Institute of Liver Studies, King's College London School of Medicine at King's College Hospital, Denmark Hill, London, UK.
Hepatology. 2011 Feb;53(2):536-47. doi: 10.1002/hep.24039. Epub 2010 Dec 28.
Effector CD4 and CD8 T cell immune responses to cytochrome P450IID6 (CYP2D6), the autoantigen of autoimmune hepatitis type 2 (AIH-2), are permitted by a numerical and functional impairment of CD4(pos) CD25(high) regulatory T cells (T-regs). We aimed to investigate whether T-regs specific for CYP2D6 immunodominant regions and restricted by the appropriate human leukocyte antigen (HLA)-DR molecule can be generated in patients with AIH-2 and can control CD4 and CD8 T cell effectors targeting identical or overlapping CYP2D6 regions. CYP2D6-specific regulatory T cells (CYP2D6 T-regs) were obtained from peptide-pulsed monocyte-depleted peripheral blood mononuclear cells of 17 patients with AIH-2, who were positive for the predisposing HLA-DR7 and/or HLA-DR3 alleles. Their antigen specificity was assessed by cytofluorimetry using HLA class II tetramers and their cytokine profile by intracellular staining. T-reg ability to suppress was ascertained by measuring reduction of CD4(pos) CD25(neg) cell proliferation/effector cytokine secretion and of CD8 T cell cytotoxicity. The most efficient suppression of effector T cell proliferation, inflammatory cytokine release, and cytotoxicity was obtained by coculturing T-regs with CYP2D6-peptide-loaded semimature dendritic cells (smDCs), and smDC-CYP2D6 T-regs also expressed high levels of FOXP3 (forkhead box P3). Possession of the appropriate HLA-DR molecule and recognition of the CYP2D6 autoantigenic sequence were critical to the synergistic smDC-CYP2D6 T-reg immunoregulatory functions, and lack of either element led to poor control of responder cell proliferation and cytokine secretion.
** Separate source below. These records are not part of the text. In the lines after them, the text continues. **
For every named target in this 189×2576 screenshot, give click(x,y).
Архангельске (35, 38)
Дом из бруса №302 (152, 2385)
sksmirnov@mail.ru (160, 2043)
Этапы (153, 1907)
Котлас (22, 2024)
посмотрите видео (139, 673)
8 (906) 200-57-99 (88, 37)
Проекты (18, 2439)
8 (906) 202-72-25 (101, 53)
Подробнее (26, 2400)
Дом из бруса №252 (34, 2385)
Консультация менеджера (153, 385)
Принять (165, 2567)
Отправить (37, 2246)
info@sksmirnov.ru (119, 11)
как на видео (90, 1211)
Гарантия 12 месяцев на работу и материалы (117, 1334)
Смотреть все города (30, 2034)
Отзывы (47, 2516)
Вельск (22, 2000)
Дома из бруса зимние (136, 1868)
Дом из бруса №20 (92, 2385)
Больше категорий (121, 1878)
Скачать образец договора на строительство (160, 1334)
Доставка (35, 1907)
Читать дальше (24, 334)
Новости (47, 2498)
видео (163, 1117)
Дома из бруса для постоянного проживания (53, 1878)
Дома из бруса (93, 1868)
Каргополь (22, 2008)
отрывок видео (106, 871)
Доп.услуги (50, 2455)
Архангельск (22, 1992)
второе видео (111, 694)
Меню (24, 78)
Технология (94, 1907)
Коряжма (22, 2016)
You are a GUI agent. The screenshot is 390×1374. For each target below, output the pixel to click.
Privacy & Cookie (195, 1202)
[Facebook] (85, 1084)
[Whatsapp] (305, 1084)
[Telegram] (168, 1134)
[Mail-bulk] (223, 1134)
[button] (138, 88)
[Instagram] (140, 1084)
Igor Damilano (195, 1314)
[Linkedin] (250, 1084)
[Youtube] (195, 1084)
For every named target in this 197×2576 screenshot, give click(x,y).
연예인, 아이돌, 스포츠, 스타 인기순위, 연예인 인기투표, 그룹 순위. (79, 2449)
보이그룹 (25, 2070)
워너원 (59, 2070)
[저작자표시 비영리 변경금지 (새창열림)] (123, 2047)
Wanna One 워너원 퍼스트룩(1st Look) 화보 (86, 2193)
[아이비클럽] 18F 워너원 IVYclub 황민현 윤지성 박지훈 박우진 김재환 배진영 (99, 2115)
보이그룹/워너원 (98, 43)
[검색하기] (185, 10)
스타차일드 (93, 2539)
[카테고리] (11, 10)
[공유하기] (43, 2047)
Moreover, interferon-γ neutralization significantly boosted the suppressive ability of CYP2D6 T-regs.
T-regs generated under CYP2D6-specific conditions and cocultured with smDCs are highly effective at controlling autoreactive T cells, thus providing the basis for a powerful and tailored form of immunotherapy for AIH-2.
研究自身免疫性肝炎 2 型(AIH-2)患者是否能够产生针对 CYP2D6 免疫优势区域且受适当人类白细胞抗原(HLA)-DR 分子限制的调节性 T 细胞(T-reg),并探讨其是否能控制针对相同或重叠 CYP2D6 区域的 CD4 和 CD8 T 细胞效应器。
采用 HLA Ⅱ类四聚体通过细胞流式术、细胞内染色通过细胞因子谱评估 CYP2D6 特异性调节性 T 细胞(CYP2D6 T-reg)的抗原特异性,通过测量 CD4(pos)CD25(neg)细胞增殖/效应细胞因子分泌和 CD8 T 细胞细胞毒性降低来确定 T-reg 的抑制能力。
从 17 例 HLA-DR7 和/或 HLA-DR3 等位基因阳性的 AIH-2 患者的肽脉冲单核细胞耗竭外周血单个核细胞中获得 CYP2D6 特异性 T-reg。用半成熟树突状细胞(smDC)负载 CYP2D6 肽共培养 T-reg 可获得最有效的抑制效应 T 细胞增殖、炎症细胞因子释放和细胞毒性的效果,smDC-CYP2D6 T-reg 也表达高水平的 FOXP3(叉头框 P3)。拥有适当的 HLA-DR 分子和识别 CYP2D6 自身抗原序列是 smDC-CYP2D6 T-reg 协同免疫调节功能的关键,缺乏任何一个元素都会导致对反应细胞增殖和细胞因子分泌的控制不佳。此外,干扰素-γ 中和显著增强了 CYP2D6 T-reg 的抑制能力。
在 CYP2D6 特异性条件下产生并与 smDC 共培养的 T-reg 可有效控制自身反应性 T 细胞,为 AIH-2 提供了一种强大且针对性的免疫治疗形式的基础。